## Problem
The answer must be an exact copy of the listing below.

## Information given
= Beginning of Section =

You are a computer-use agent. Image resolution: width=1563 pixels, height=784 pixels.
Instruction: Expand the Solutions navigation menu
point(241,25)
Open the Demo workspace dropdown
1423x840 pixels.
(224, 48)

= End of Section =

## Written reply
You are a computer-use agent. Image resolution: width=1563 pixels, height=784 pixels.
Instruction: Expand the Solutions navigation menu
point(241,25)
Open the Demo workspace dropdown
1423x840 pixels.
(224, 48)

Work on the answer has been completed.